Die Britin Alice Lowe hatte bereits als Co-Autorin von Ben Wheatleys Serialkillerfilm »Sightseers« gezeigt, dass sie nicht nur vor der Kamera brillieren kann. In ihrem Regiedebüt »Prevenge« zeichnet sie auch für Buch und Hauptrolle verantwortlich. Als werdende Mutter nimmt ihre Figur blutige Rache an all jenen, die den Tod des Kindsvaters verschuldeten. Aber ist es wirklich das Wesen in ihrem Bauch, das dafür die Verantwortung trägt, indem es sie immer wieder anstachelt?

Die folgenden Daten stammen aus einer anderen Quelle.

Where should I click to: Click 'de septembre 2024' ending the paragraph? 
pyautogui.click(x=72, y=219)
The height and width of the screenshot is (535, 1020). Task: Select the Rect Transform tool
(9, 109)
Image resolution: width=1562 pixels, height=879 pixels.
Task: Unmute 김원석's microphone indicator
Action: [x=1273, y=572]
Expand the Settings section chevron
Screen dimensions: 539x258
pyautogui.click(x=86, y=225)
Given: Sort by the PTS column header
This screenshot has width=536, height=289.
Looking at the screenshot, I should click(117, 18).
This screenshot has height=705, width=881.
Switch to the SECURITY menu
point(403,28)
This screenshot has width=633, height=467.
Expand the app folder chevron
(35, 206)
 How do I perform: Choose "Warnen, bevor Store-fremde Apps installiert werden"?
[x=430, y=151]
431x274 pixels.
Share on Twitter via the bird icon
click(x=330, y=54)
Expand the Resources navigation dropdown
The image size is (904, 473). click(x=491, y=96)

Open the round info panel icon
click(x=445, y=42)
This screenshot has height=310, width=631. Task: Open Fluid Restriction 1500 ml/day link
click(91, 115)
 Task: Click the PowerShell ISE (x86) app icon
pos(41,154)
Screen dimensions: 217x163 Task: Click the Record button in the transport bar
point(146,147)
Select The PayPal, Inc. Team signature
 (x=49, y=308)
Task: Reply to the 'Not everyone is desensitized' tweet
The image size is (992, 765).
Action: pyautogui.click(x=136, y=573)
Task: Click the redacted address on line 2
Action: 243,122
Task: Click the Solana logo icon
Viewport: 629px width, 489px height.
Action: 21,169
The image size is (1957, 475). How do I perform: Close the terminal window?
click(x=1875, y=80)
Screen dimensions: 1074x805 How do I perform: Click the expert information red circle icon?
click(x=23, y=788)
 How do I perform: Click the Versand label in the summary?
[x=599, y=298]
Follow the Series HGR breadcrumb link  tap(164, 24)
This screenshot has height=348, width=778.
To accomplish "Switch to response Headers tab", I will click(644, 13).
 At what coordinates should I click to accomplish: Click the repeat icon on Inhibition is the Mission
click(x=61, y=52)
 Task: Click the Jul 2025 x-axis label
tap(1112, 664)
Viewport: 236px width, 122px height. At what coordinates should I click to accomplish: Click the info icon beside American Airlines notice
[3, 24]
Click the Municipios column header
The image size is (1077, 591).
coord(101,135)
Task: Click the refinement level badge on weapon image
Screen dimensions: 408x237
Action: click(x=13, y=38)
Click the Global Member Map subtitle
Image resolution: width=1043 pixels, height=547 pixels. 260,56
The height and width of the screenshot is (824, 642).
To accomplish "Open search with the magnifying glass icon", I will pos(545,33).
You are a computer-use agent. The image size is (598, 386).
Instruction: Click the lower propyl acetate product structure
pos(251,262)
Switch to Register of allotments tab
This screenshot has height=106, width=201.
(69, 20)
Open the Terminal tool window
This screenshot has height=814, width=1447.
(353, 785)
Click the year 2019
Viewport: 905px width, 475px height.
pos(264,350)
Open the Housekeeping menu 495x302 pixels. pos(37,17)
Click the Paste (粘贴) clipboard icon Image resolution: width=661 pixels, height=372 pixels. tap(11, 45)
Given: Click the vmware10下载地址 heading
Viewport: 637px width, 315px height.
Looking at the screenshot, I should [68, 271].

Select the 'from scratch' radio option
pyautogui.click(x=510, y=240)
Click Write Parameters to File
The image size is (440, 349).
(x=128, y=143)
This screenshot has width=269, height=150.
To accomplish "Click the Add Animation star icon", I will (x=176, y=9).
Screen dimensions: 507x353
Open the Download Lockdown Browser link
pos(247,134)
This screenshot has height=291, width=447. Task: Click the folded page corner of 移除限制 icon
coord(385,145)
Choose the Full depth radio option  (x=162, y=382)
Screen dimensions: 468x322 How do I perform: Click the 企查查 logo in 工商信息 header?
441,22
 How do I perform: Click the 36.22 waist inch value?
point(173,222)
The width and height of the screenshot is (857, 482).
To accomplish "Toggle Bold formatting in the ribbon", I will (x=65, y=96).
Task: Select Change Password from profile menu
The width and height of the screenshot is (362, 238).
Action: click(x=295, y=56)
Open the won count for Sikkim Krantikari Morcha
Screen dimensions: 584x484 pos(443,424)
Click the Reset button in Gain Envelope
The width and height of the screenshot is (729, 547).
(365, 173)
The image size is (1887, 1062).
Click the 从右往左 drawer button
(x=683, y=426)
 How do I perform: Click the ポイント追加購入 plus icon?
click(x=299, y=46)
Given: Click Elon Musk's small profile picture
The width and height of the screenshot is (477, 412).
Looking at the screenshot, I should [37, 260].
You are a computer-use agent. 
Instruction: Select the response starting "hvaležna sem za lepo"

Es gab für mich zwei überragende Filme im Programms. Zum einen »The Transfiguration« von Michael O'Shea, der seine Geschichte eines vierzehnjährigen farbigen Jungen in New York, der seine vampirischen Neigungen nur schwer im Zaum halten kann, als Hommage an »Let the Right One In«, aber auch George A. Romeros Frühwerk »Martin« erzählt, ernsthaft und düster mit wenigen lichten Momenten, wenn der Protagonist sich zu einem Mädchen aus der Nachbarschaft hingezogen fühlt. Zum anderen »Safe Neighbourhood« von Chris Peckover, der beginnt wie ein weiterer Home Invasion Thriller zur Weihnachtszeit, bis dem Zuschauer nach und nach klar wird, dass das Böse nicht von draußen kommt, sondern schon im Haus ist. Levi Miller gibt eine beeindruckende Performance als gestörter Teenager, der vor nichts zurückschreckt.

Bis auf »Prevenge« und »The Transfiguration« haben alle Filme einen deutschen Rechteinhaber – demnächst in der Videothek Ihres Vertrauens (obwohl: »Safe Neighbourhood« könnte ich mir als Alternative zum Familienfestprogramm in elf Monaten gut im Kino vorstellen).